Source records>
*****

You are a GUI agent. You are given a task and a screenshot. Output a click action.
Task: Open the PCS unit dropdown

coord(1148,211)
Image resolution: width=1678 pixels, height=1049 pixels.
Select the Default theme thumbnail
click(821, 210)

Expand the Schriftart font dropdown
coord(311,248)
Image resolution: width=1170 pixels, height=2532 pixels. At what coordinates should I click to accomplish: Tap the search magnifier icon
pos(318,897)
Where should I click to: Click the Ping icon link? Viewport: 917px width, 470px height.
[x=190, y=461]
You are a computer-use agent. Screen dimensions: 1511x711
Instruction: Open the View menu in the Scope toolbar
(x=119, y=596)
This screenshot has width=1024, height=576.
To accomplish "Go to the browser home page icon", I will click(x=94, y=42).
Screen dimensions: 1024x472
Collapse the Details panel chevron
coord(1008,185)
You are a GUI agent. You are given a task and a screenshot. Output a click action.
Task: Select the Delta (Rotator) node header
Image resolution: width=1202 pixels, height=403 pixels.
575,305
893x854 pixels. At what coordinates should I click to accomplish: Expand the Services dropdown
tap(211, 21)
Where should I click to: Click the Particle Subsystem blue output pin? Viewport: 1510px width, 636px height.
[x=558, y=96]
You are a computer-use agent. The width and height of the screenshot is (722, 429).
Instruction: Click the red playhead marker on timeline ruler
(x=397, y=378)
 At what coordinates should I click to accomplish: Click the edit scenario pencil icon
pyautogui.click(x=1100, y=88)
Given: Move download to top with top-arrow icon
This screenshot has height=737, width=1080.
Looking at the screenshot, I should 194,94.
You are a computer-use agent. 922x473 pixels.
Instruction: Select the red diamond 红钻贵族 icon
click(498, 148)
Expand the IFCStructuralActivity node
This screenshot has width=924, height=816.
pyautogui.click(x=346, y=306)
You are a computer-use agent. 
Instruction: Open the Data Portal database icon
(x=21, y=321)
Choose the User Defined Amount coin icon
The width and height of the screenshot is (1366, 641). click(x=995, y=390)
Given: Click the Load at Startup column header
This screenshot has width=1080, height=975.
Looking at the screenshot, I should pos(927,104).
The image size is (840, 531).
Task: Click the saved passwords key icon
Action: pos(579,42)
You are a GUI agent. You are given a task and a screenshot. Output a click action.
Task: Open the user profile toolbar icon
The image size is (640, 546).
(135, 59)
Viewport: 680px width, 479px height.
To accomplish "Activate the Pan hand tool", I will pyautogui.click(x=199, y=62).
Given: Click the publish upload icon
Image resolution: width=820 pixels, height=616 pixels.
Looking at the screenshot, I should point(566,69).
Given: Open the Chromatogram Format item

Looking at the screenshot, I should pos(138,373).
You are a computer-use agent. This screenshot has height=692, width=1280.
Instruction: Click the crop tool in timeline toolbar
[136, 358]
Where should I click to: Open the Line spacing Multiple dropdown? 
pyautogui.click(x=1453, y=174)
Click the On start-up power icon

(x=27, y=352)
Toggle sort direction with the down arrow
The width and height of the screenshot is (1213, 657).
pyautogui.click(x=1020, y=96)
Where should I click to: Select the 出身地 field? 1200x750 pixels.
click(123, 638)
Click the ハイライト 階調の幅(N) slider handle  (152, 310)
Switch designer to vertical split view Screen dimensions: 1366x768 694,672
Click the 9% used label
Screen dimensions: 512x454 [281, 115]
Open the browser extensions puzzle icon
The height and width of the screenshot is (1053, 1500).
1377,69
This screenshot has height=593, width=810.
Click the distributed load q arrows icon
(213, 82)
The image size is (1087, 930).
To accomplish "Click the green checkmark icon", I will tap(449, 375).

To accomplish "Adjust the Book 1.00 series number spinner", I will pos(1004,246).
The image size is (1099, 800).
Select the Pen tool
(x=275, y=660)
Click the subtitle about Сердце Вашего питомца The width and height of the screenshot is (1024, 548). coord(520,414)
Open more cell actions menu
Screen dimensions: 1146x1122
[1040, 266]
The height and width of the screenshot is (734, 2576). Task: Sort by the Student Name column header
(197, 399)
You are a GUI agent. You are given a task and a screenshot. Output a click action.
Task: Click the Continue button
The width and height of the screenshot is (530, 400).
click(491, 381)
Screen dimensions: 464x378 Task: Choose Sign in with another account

*****

Try it>
Look back at the records above. Repeat all of them exactly.

Exercise answer>
You are a GUI agent. You are given a task and a screenshot. Output a click action.
Task: Open the PCS unit dropdown

coord(1148,211)
Image resolution: width=1678 pixels, height=1049 pixels.
Select the Default theme thumbnail
click(821, 210)

Expand the Schriftart font dropdown
coord(311,248)
Image resolution: width=1170 pixels, height=2532 pixels. At what coordinates should I click to accomplish: Tap the search magnifier icon
pos(318,897)
Where should I click to: Click the Ping icon link? Viewport: 917px width, 470px height.
[x=190, y=461]
You are a computer-use agent. Screen dimensions: 1511x711
Instruction: Open the View menu in the Scope toolbar
(x=119, y=596)
This screenshot has width=1024, height=576.
To accomplish "Go to the browser home page icon", I will click(x=94, y=42).
Screen dimensions: 1024x472
Collapse the Details panel chevron
coord(1008,185)
You are a GUI agent. You are given a task and a screenshot. Output a click action.
Task: Select the Delta (Rotator) node header
Image resolution: width=1202 pixels, height=403 pixels.
575,305
893x854 pixels. At what coordinates should I click to accomplish: Expand the Services dropdown
tap(211, 21)
Where should I click to: Click the Particle Subsystem blue output pin? Viewport: 1510px width, 636px height.
[x=558, y=96]
You are a computer-use agent. The width and height of the screenshot is (722, 429).
Instruction: Click the red playhead marker on timeline ruler
(x=397, y=378)
 At what coordinates should I click to accomplish: Click the edit scenario pencil icon
pyautogui.click(x=1100, y=88)
Given: Move download to top with top-arrow icon
This screenshot has height=737, width=1080.
Looking at the screenshot, I should 194,94.
You are a computer-use agent. 922x473 pixels.
Instruction: Select the red diamond 红钻贵族 icon
click(498, 148)
Expand the IFCStructuralActivity node
This screenshot has width=924, height=816.
pyautogui.click(x=346, y=306)
You are a computer-use agent. 
Instruction: Open the Data Portal database icon
(x=21, y=321)
Choose the User Defined Amount coin icon
The width and height of the screenshot is (1366, 641). click(x=995, y=390)
Given: Click the Load at Startup column header
This screenshot has width=1080, height=975.
Looking at the screenshot, I should pos(927,104).
The image size is (840, 531).
Task: Click the saved passwords key icon
Action: pos(579,42)
You are a GUI agent. You are given a task and a screenshot. Output a click action.
Task: Open the user profile toolbar icon
The image size is (640, 546).
(135, 59)
Viewport: 680px width, 479px height.
To accomplish "Activate the Pan hand tool", I will pyautogui.click(x=199, y=62).
Given: Click the publish upload icon
Image resolution: width=820 pixels, height=616 pixels.
Looking at the screenshot, I should point(566,69).
Given: Open the Chromatogram Format item

Looking at the screenshot, I should pos(138,373).
You are a computer-use agent. This screenshot has height=692, width=1280.
Instruction: Click the crop tool in timeline toolbar
[136, 358]
Where should I click to: Open the Line spacing Multiple dropdown? 
pyautogui.click(x=1453, y=174)
Click the On start-up power icon

(x=27, y=352)
Toggle sort direction with the down arrow
The width and height of the screenshot is (1213, 657).
pyautogui.click(x=1020, y=96)
Where should I click to: Select the 出身地 field? 1200x750 pixels.
click(123, 638)
Click the ハイライト 階調の幅(N) slider handle  (152, 310)
Switch designer to vertical split view Screen dimensions: 1366x768 694,672
Click the 9% used label
Screen dimensions: 512x454 [281, 115]
Open the browser extensions puzzle icon
The height and width of the screenshot is (1053, 1500).
1377,69
This screenshot has height=593, width=810.
Click the distributed load q arrows icon
(213, 82)
The image size is (1087, 930).
To accomplish "Click the green checkmark icon", I will tap(449, 375).

To accomplish "Adjust the Book 1.00 series number spinner", I will pos(1004,246).
The image size is (1099, 800).
Select the Pen tool
(x=275, y=660)
Click the subtitle about Сердце Вашего питомца The width and height of the screenshot is (1024, 548). coord(520,414)
Open more cell actions menu
Screen dimensions: 1146x1122
[1040, 266]
The height and width of the screenshot is (734, 2576). Task: Sort by the Student Name column header
(197, 399)
You are a GUI agent. You are given a task and a screenshot. Output a click action.
Task: Click the Continue button
The width and height of the screenshot is (530, 400).
click(491, 381)
Screen dimensions: 464x378 Task: Choose Sign in with another account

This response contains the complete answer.